Dr Mulhern works at Crosshouse hospital in Kilmarnock She has pioneered a staff service which focuses on providing the physical and psychological space needed for staff to find respite from the necessarily hectic, stressful and sometimes traumatic atmosphere arising from providing an intensive care service for COVID patients. The service was established with full Board-level support from her senior medical colleagues and has been featured on BBC and ITV news
Dr Jena is the professional and strategic clinical lead for the Increasing Access to Psychological Therapies service in Waltham Forest which already had good staff support systems in place pre-pandemic. They developed a range of strategies to adapt these systems for the new circumstances, including informal and formal meetings and check-ins, peer support, supervision, training and webinars. They adapted further in the wake of the death of George Floyd to address issues of racism and equality
Dr Conniff has been lead for staff support from a psychological perspective at Evelina Children’s hospital (part of Guys and St Thomas’ Trust) in London since 2018. She had already developed a series of approaches including a 3 stage debriefing process following serious incidents, and a 1 stop shop for staff support across the Trust. She was well integrated and supported by the Trust’s Executive team. During the pandemic, there was a significant increase in levels of staff stress. The appointment of another consultant clinical psychologist as Trust Lead for staff wellbeing in Occupational Health meant that they were able to combine to form higher level strategic interventions within the organisation particularly involving applying psychological thinking to communication with staff, redeployment and COVID resource development. They also worked closely together to maximise the reach of the resources available.

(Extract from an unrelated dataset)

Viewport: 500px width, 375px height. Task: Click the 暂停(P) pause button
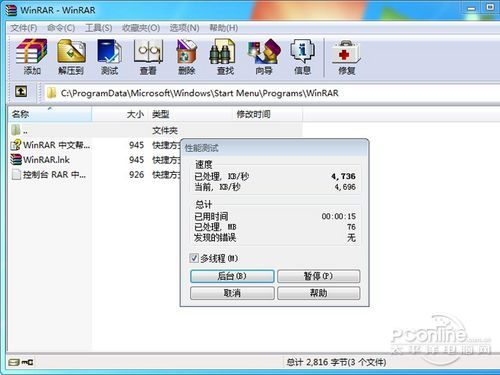pyautogui.click(x=318, y=276)
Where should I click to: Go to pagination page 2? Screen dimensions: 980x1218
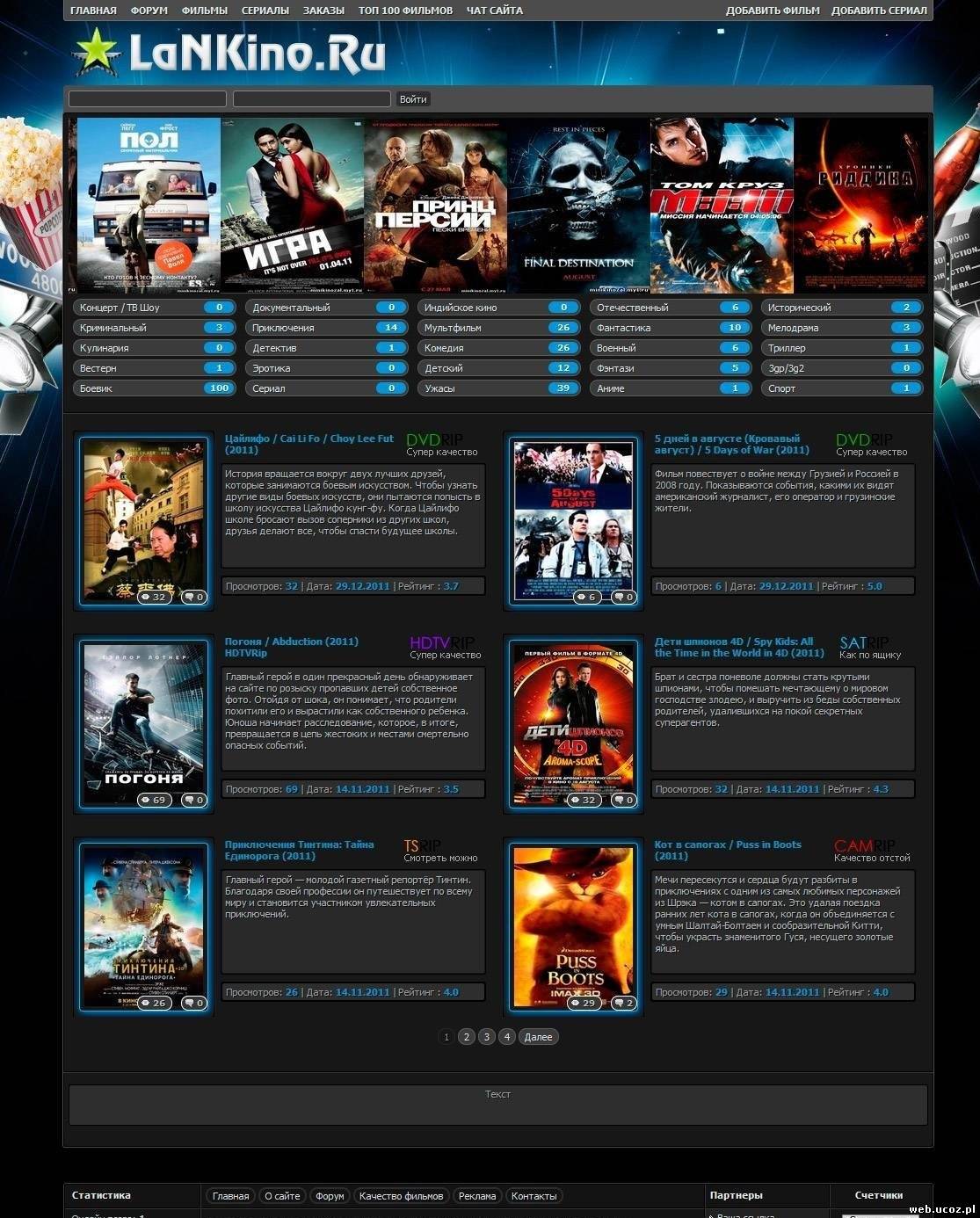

Dr Clarke has worked as a single handed psychologist for the past three years in the ICU at Derriford Hospital in Plymouth, She has developed a patient- and staff-centred approach, including psychoeducation, individual support, informal and brief therapeutic interventions and group based staff support. She has obtained her own support from Psychologists in Intensive Care UK (PINC-UK).
A resilient NHS workforce which has its psychological needs met is vital if the quality and quantity of clinical care is to be maintained and improved. At present, having psychologically-informed input at Board level is the exception rather than the rule in NHS organisations. Julie Highfield has developed a wellbeing initiative to provide free psychological resources on a national level aimed at both managing staff struggling at work as well as investing in the core conditions necessary for staff to thrive.
Dr Wade is co-chair of the BPS COVID-19 psychological care and rehabilitation task group. She is also co-chair of Psychologists in Intensive Care (PINC-UK) and chair of the COVID Recovery Psychology Network (CORE-psychnet) which bring together psychological staff working in Intensive Care. She writes about the psychological impact on patients – post-intensive care syndrome and Long COVID - and about the work that psychologists can do. She also considers the stress of the role and how staff can best be supported.
Dr Jordan is consultant clinical applied psychologist working in the Humber, Coast and Vale Resilience Hub, one of a number of such interventions developed by NHSE during the pandemic and based on the Resilience Hub established in the wake of the Manchester Arena bombing. It offers a single over-arching point of contact, which allows access to free, confidential and anonymous well-being support to all staff and their families. Using a trauma informed model of care, they have developed a wide range of psychological approaches for individuals and teams.